* _WORK REQUIRED_
Could you rewrite the rows starting with the line containing "You are a GUI" and going on through the line containing "click(x=129, y=115)", changing "Welcome" to "Summary" and leaving everything else as it is? Omit the pictures from your answer.

** begin DATA SECTION **

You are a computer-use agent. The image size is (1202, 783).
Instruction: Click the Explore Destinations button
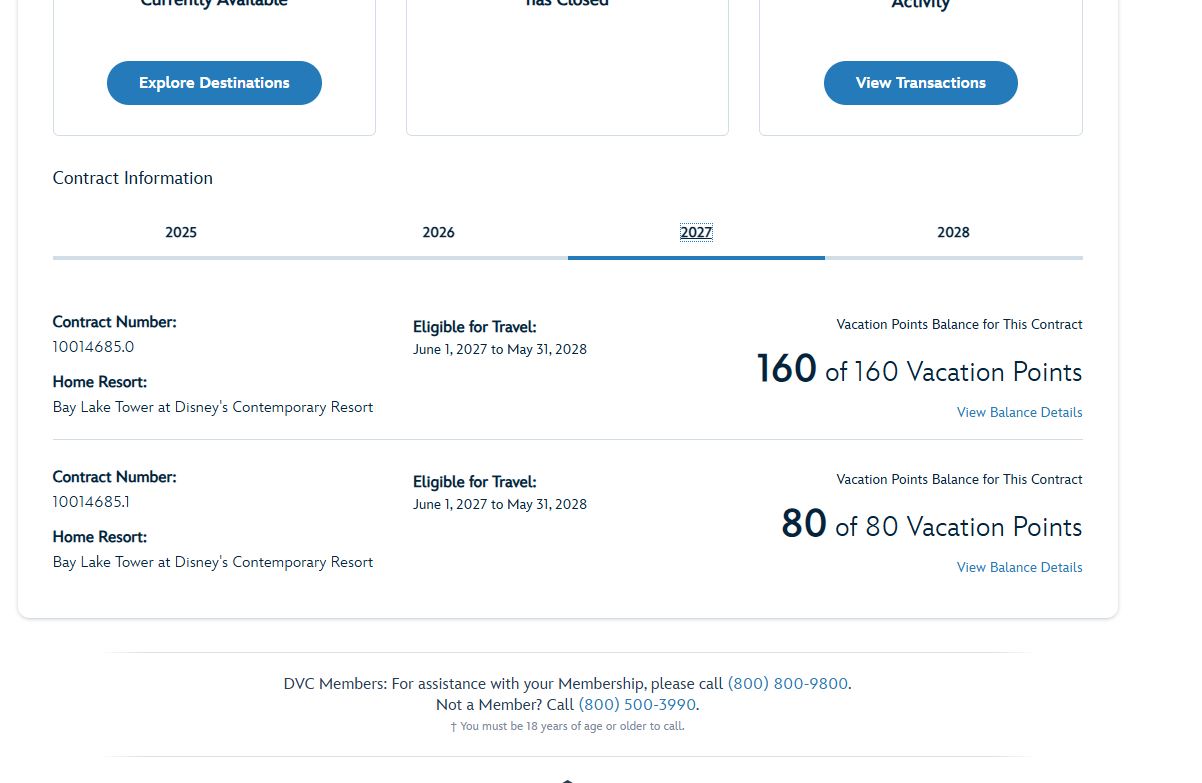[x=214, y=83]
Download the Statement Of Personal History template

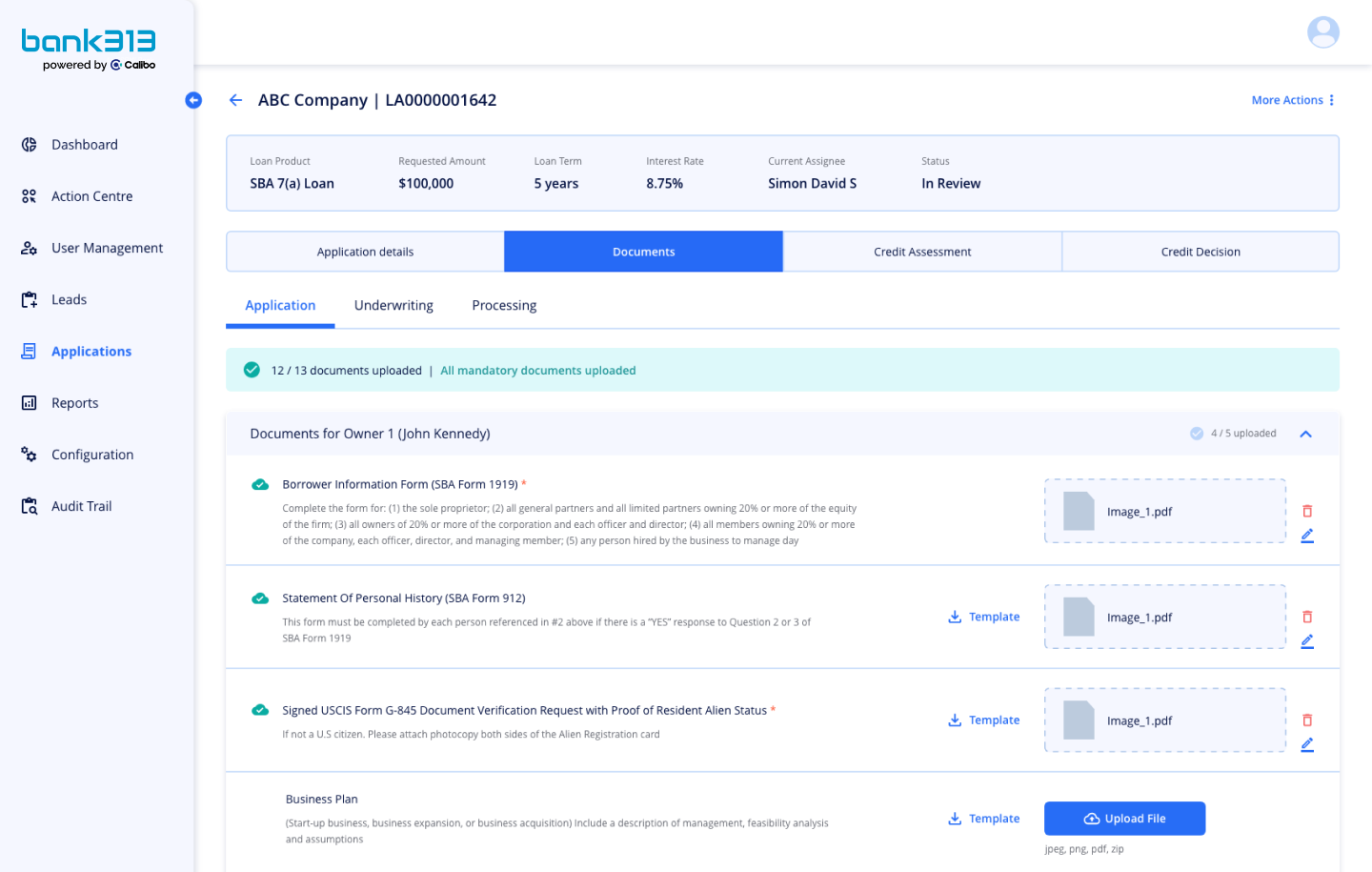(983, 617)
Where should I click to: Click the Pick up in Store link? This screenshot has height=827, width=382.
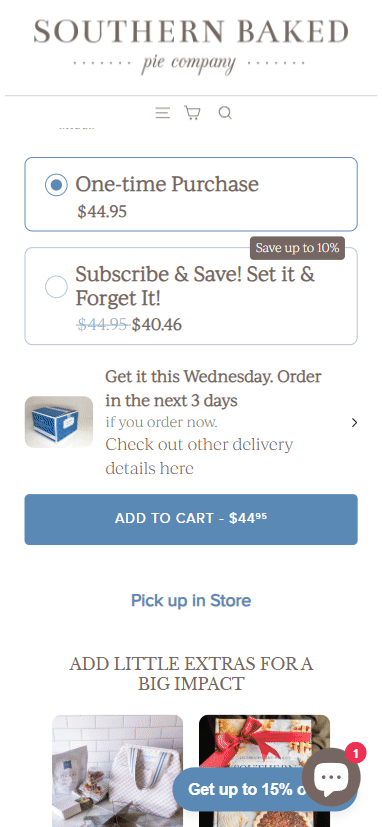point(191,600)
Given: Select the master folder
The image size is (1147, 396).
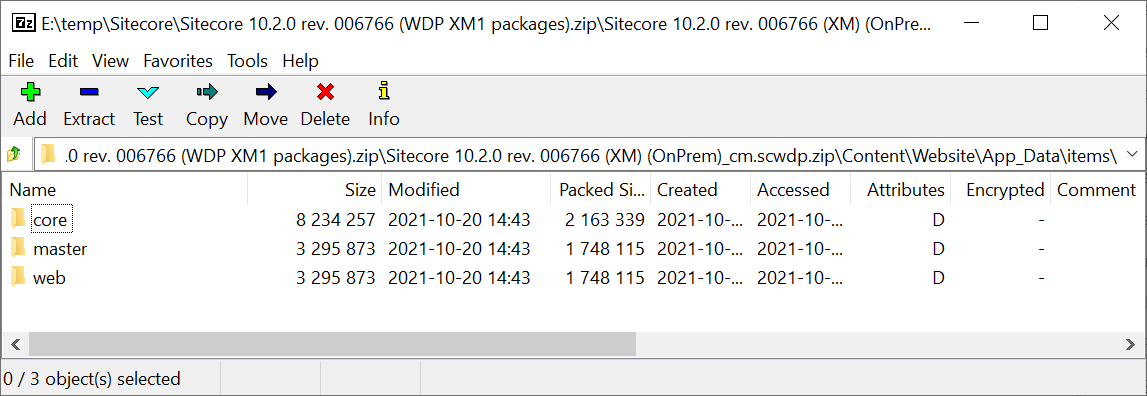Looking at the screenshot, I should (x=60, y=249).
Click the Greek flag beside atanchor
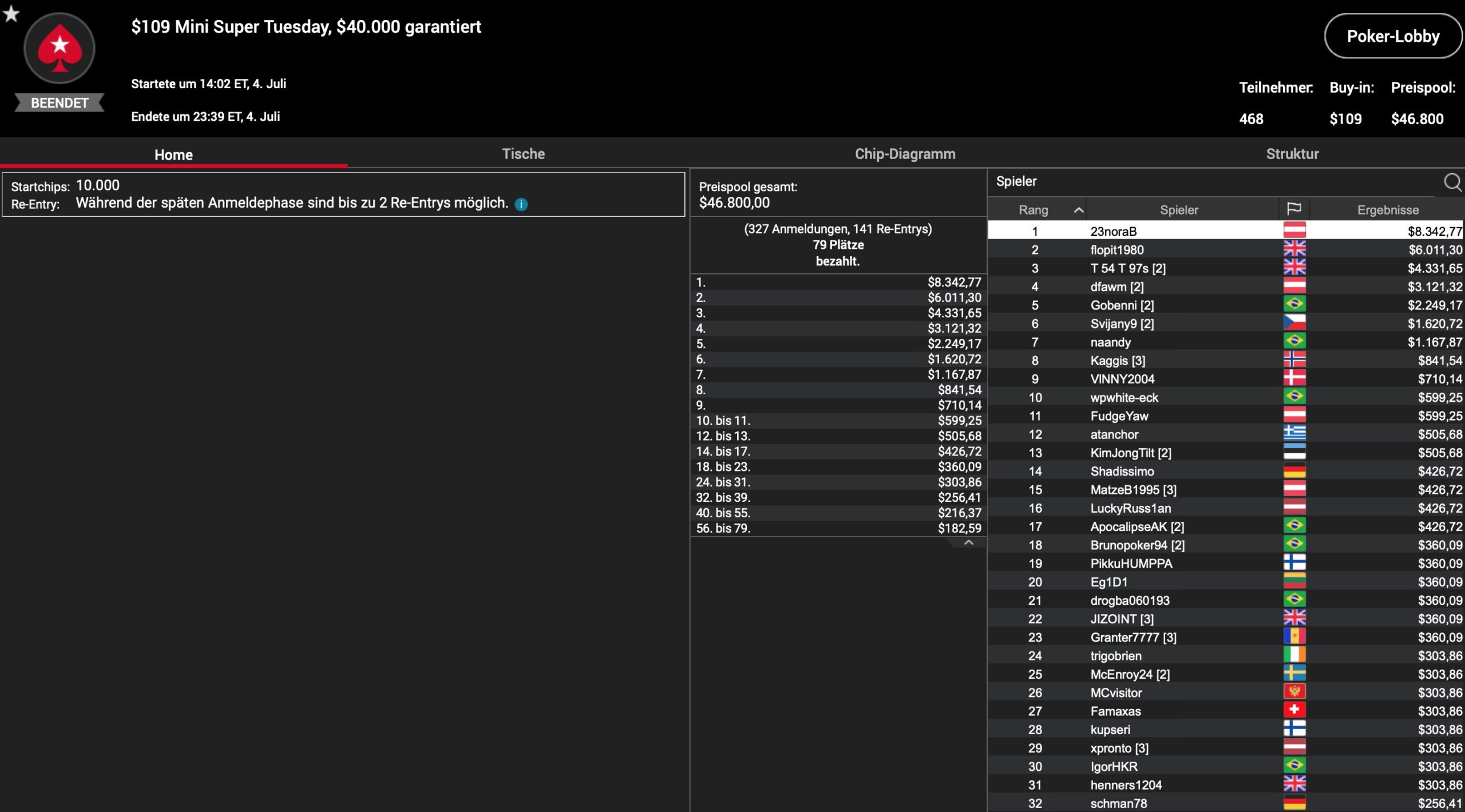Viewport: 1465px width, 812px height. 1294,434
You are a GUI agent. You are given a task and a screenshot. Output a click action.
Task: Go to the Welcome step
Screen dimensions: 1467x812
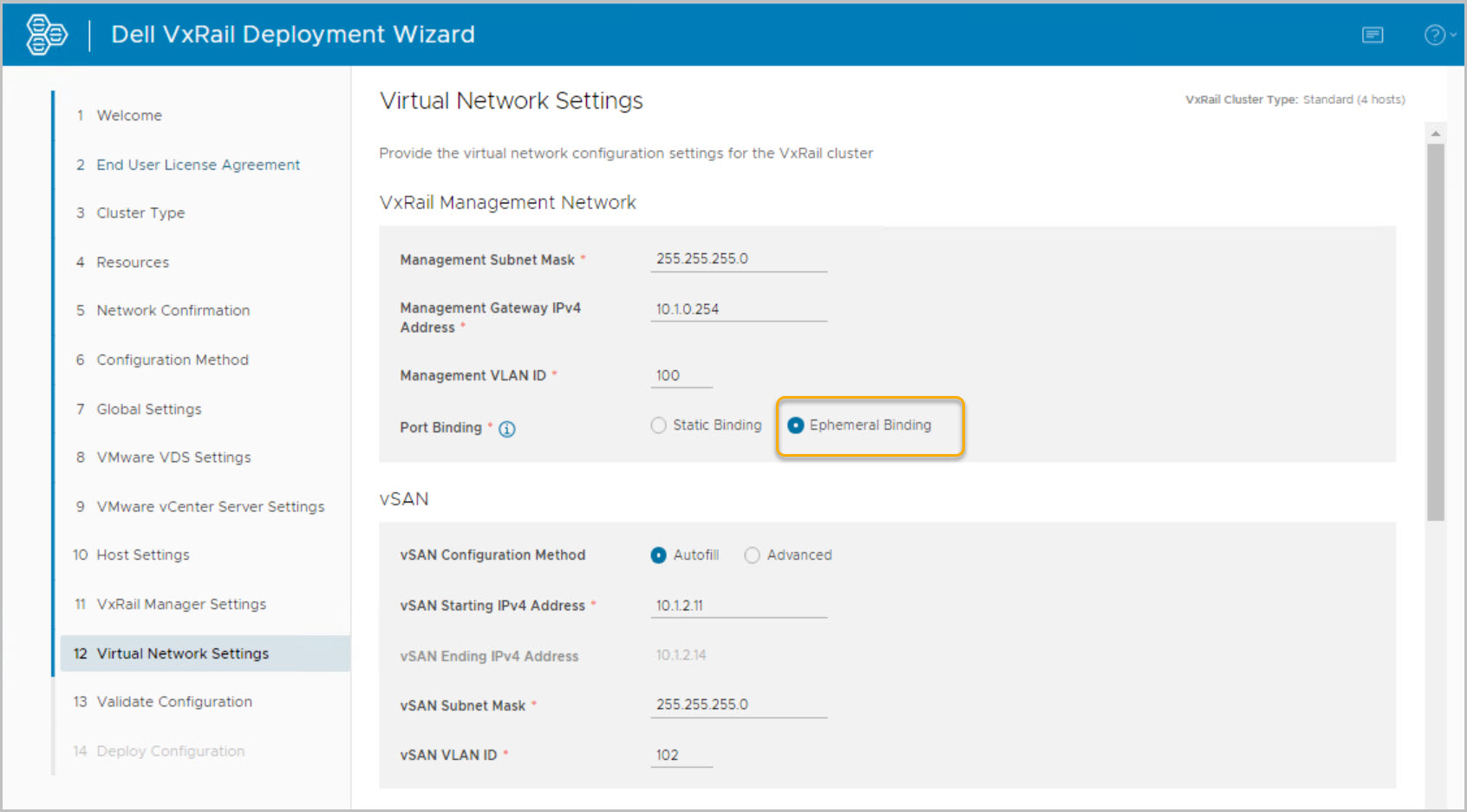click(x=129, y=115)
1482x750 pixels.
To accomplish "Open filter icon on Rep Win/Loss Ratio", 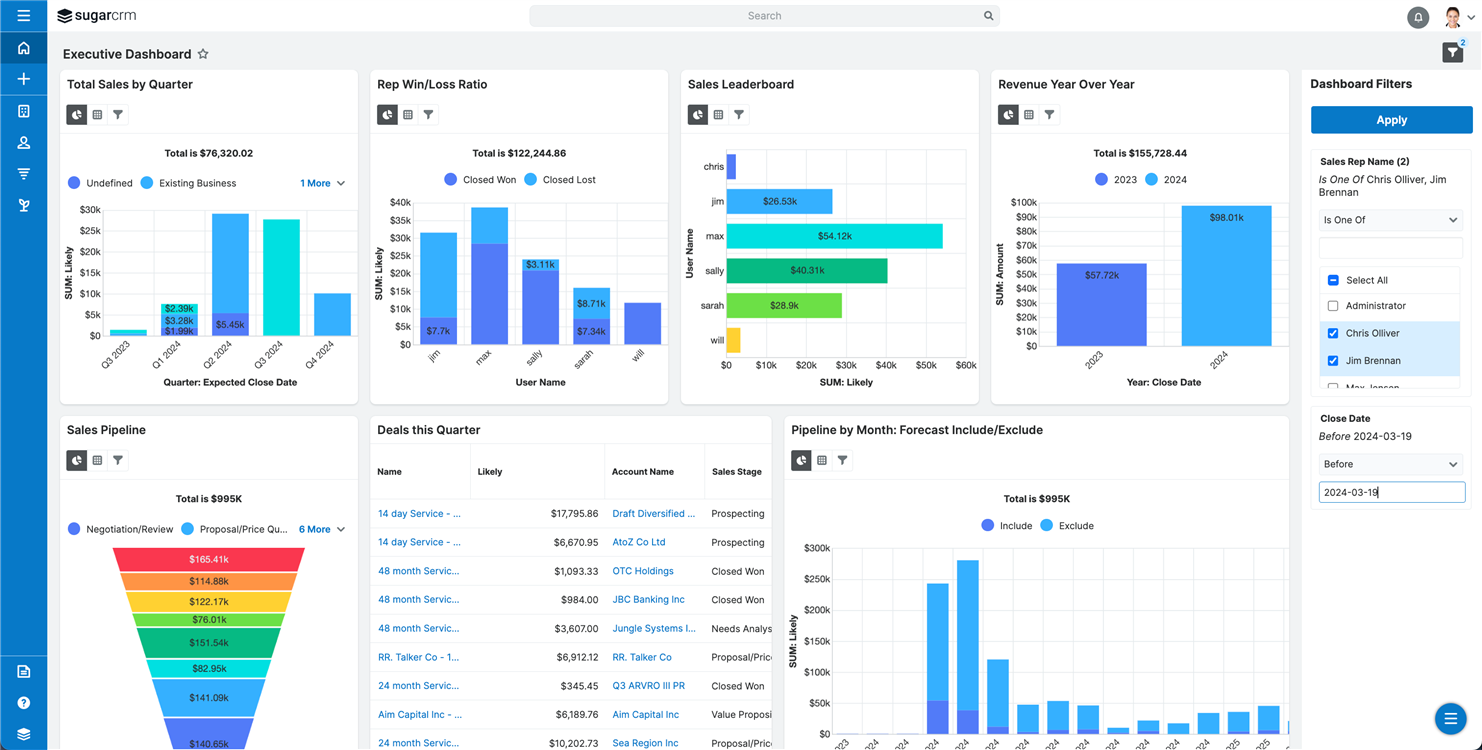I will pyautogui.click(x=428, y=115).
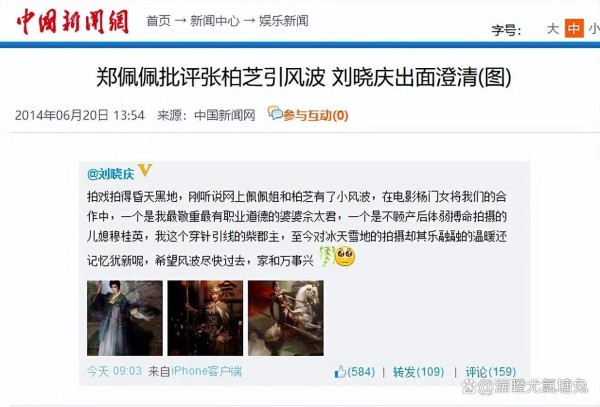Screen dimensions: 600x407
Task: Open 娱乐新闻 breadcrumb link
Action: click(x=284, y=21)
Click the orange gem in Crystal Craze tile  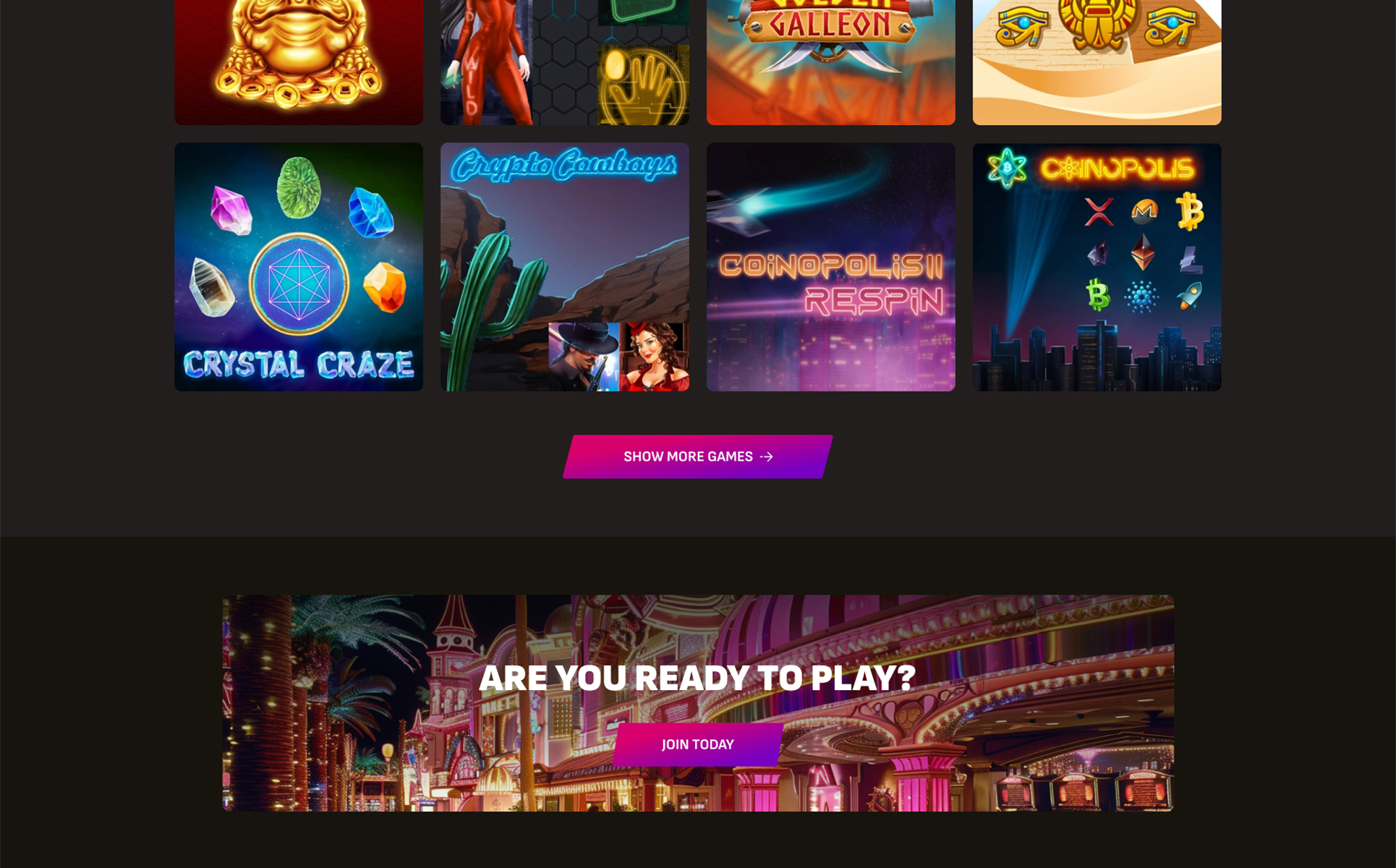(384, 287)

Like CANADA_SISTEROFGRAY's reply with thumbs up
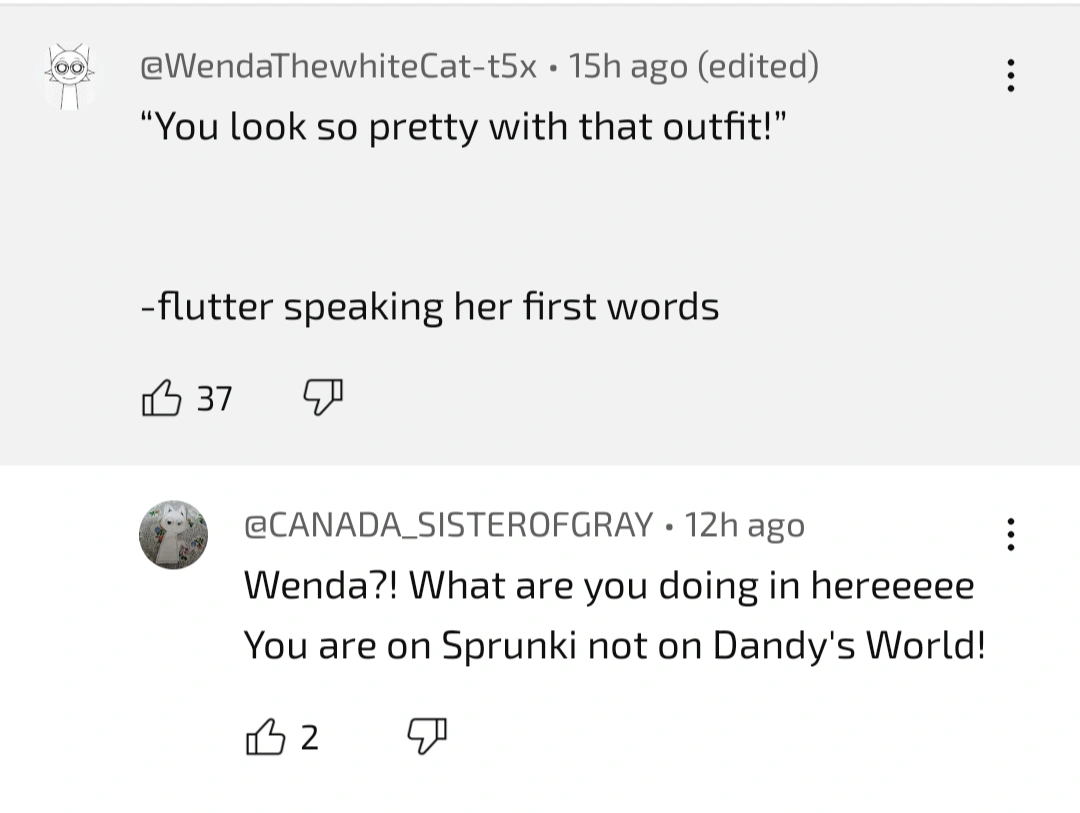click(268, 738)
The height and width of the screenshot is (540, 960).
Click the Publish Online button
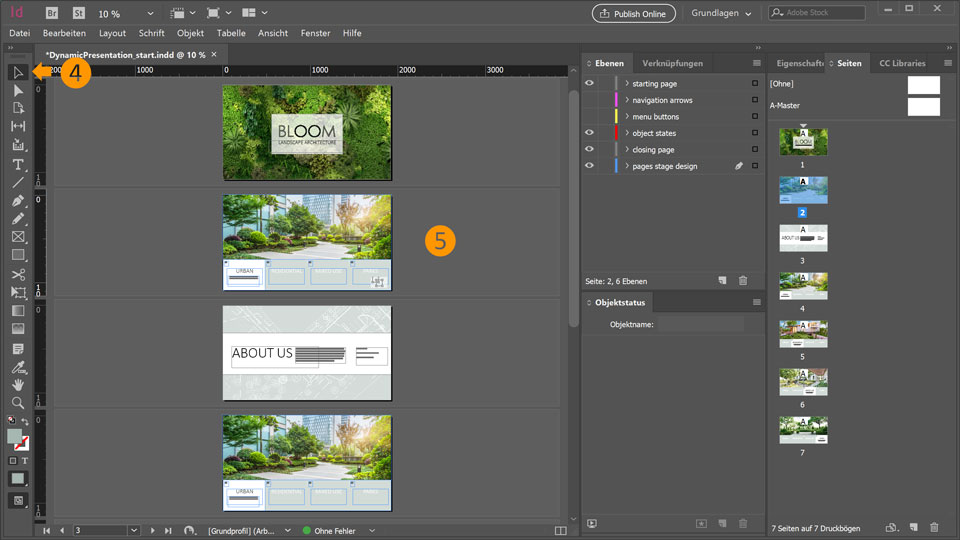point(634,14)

** end DATA SECTION **

* _TASK ANSWER_
You are a GUI agent. You are given a task and a screenshot. Output a click action.
Task: Go to the Summary step
Screen dimensions: 1467x812
click(x=129, y=115)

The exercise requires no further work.